In the teaching device 50 according to the present embodiment, the parameter input receiving unit 66 receives an input of a beam size BS, the relational data acquiring unit 64 acquires relational data RD, the conversion unit 70 converts the received beam size BS into a corresponding defocus amount DF based on the relational data RD, and the program generating unit 72 generates an operation program OP in which the converted defocus amount DF is defined as a command statement CM as described above.

The teaching device 50 allows the operator to specify any beam size BS on the surface S in order to adjust heat input to the workpiece W during laser processing. Thus, it is possible to intuitively teach the operation of the laser processing machine 12 for adjusting the input heat, such that it is possible to simplify work required for teaching.
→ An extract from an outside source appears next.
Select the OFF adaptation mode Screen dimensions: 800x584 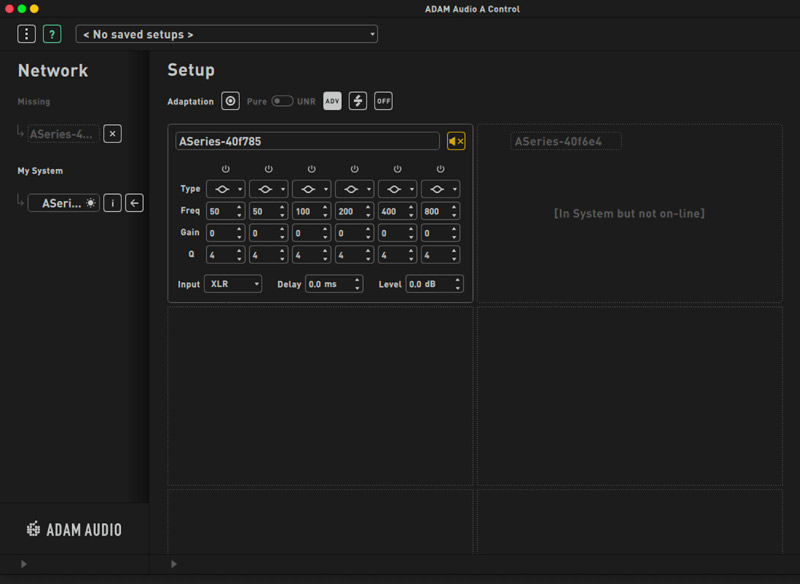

In the teaching device 50, the focal point selection receiving unit 68 receives an input for selecting out-focus or in-focus, the relational data RD includes data (e.g., the data table DT of Table 1) representing the relationship between the beam size BS and the defocus amount DF of out-focus and in-focus, and the conversion unit 70 converts the received beam size BS into a defocus amount DF of out-focus or in-focus received by the focal point selection receiving unit 68. According to this configuration, the operator can arbitrarily select whether to shift the focal point FP as out-focus or as in-focus in order to control the beam size BS. Thus, it is possible to teach the operation of the laser processing machine 12 in detail.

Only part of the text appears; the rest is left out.